__TEXT TO READ__
::::

The meaning of such borders will also be that the Jewish people can finally resolve the critical dilemma of its entire existence: the question of whether it is a “nation of place” or a “nation of time.” Are the Jewish people a “nation of eternity,” a “nation of the world,” unconnected and uncommitted to any one physical place, able to exist within the universal sphere of religion and culture and spirituality alone? Or is it now ripe to begin a new stage, a stage that will be the true and complete realization of the process begun in 1948, when the State of Israel was established?

In other words, an agreement on the borders of Israel, and a normalization of relations with all its neighbors, will gradually be able to answer the extremely complex and loaded question of whether the Jews are truly willing and able to live in a state with permanent, unambiguous borders, to live with a clear national definition. Or are they instead doomed — because of reasons I will not go into, and which are possibly more emotional than political — to continue their search for a “borderless” existence, in its deepest sense, for a state of constant motion, of intermittent exile and return, assimilation in other identities, and subsequent returns to Jewish identity? Such a condition persistently evades definition, impenetrable to all forces acting around it, forces that sometimes enrich and fertilize it, and sometimes, as has often occurred, try to annihilate it.

One can also hope that a peace agreement resulting in safe and stable borders will heal a deep deficiency in Israelis’ sense of acceptance into the political, international “normalcy” that has eluded them for hundreds of years, even though they have had their own state for much of that time. Because this, perhaps, is the greatest tragedy of the Jewish people: that throughout its history it has always been viewed by other peoples and religions, primarily Christianity and Islam, as a symbol or a metaphor for something else — a parable, a religious moral of retribution for a primordial sin. It has not been seen as “the thing itself,” as a nation among nations, as a person among persons.

For almost two thousand years, the Jew was distanced and exiled from the practical political reality of what is known as “the family of nations.” His humanity was denied through a variety of sophisticated means of dehumanization and, conversely, idealization — and these are two sides of the same coin. He was laden with fears and superstitions, treated as an anomalous, mysterious, metaphysical entity with an internal order that is different from others, and with hidden powers that are above nature — and sometimes beneath it, as the Nazis proclaimed when they defined the Jew as Untermensch .

Judas Iscariot, God killer, Antichrist, the Wandering Jew, the Eternal Jew, well-poisoners, spreaders of plagues, the Elders of Zion seeking world domination, and many other satanic and grotesque characters, Shylocks and Fagins, have trickled into folklore, religion, literature, and even science. Perhaps this is why the Jews found comfort in self-idealization, in viewing themselves as the chosen people, which is also, in and of itself, a problematic and obstructive perception, and one all the more isolating.

::::

__GIVEN MATERIAL__

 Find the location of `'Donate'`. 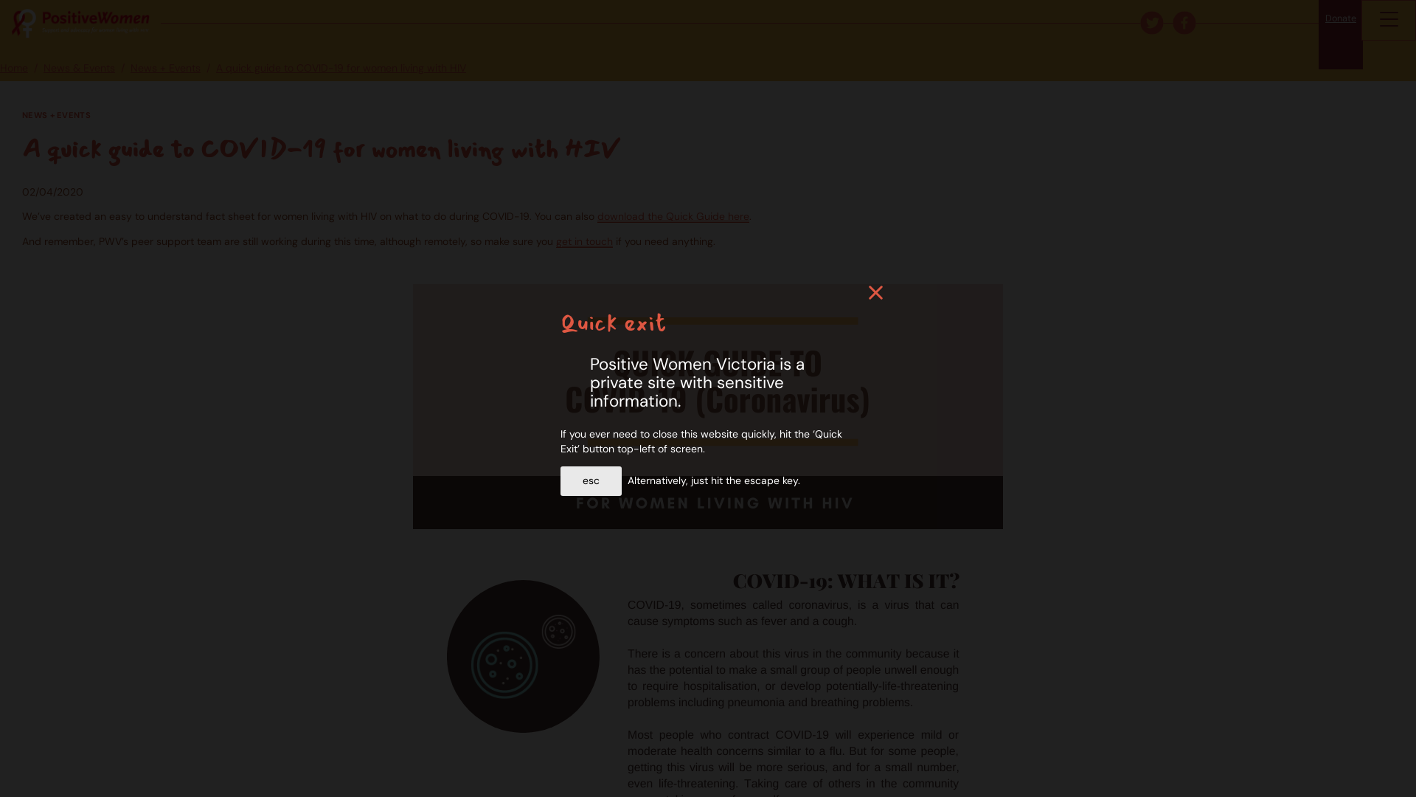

::::

__OBJECTIVES__
(a) Return the stretch of the passage on Israel's borders that starts at "Judas Iscariot, God" and ends after "the more isolating.", with no changes.
(b) According to the passage on Israel's borders, which two religions have primarily viewed the Jewish people as a symbol or metaphor for something else?
(c) Continue the passage on Israel's borders, starting right after its last sentence.

__EXERCISE RESULTS__
(a)
Judas Iscariot, God killer, Antichrist, the Wandering Jew, the Eternal Jew, well-poisoners, spreaders of plagues, the Elders of Zion seeking world domination, and many other satanic and grotesque characters, Shylocks and Fagins, have trickled into folklore, religion, literature, and even science. Perhaps this is why the Jews found comfort in self-idealization, in viewing themselves as the chosen people, which is also, in and of itself, a problematic and obstructive perception, and one all the more isolating.

(b) Christianity and Islam.

(c)
I am alluding here to a subtle and extremely delicate sense, a sense of profound foreignness in the world. An existential foreignness of the Jewish people among others. An existential loneliness that perhaps can only be understood by Jews. An aura of riddle and mystery that has encompassed the Jewish nation — and Jewish people — over the generations. A riddle that has spurred other nations to solve it in various ways, to ascribe racial and racist definitions to the Jews, to repeatedly delineate them with fences and ghettos, to restrict their living space, their professions, their rights, all culminating in the most definitive and terrible attempt to “solve” this Jewish riddle: the “final solution.”

If we look back a mere decade, to the days of the early Oslo process, we can recall what an important change occurred at that time in the worldview, and in the self-perception, of Israelis. In those days many Israelis began to taste the intoxicating flavor of a new way of belonging to the modern world, an acceptance of sorts into a progressive, civic, liberal, and essentially secular universalism. It seemed as though some sort of nation-among-nations normalcy was emerging. For a short while, very short, there was a chance to create a relationship that would be more mutual, more equal, less loaded, between Israel and “the rest of the world.” I will even dare to employ a somewhat “literary” or metaphorical description: there was a sense of acceptance into reality.

And then, over the past four years — as a result of the severe threat created by the intifada and the terrorist attacks, the overwhelming hostility around the world to Israel’s acts and at times to its very existence, the swell of anti-Semitism, and the increasing demonization of Israel — these same Israelis found themselves once again sucked into the tragic wound of Judaism, into the scars of its most painful and paralyzing memories. Israeliness itself, which was always directed at the future, comprising constant agitation and promise, seemed to shrink and seep back into the channels of trauma and pain that pervade Jewish history and memory. The result is that among “new” Israelis, the anxieties of the Jewish fate, the experience of persecution and victimhood, the sense of profound loneliness and existential alienation, are once again surfacing powerfully.

(In this context, it is interesting to note that Israel is still known, even among its citizens, as “the Promised Land.” Not “the land that was promised” or “the land of promise,” but, ostensibly, the land that is still in a permanent state of being “promised.” Even after the “return of Zion” and the establishment of a sovereign state, Israel is still perceived by its residents as not entirely realized, and certainly not having fulfilled all its potential. In a state of “eternal promise” there is of course the hope for momentum and the potential for great liberty — liberty of thought and creation, and a flexibility of viewpoints on things that have become set in their definitions. But this state is also afflicted by a curse of “eternal unfulfillment” that engenders a latent sense of inability to ever achieve full realization and full contact with all aspects of reality, and therefore an incapacity to normalize the fundamental questions of identity, of place, of clear borders, and of neighborly relations.)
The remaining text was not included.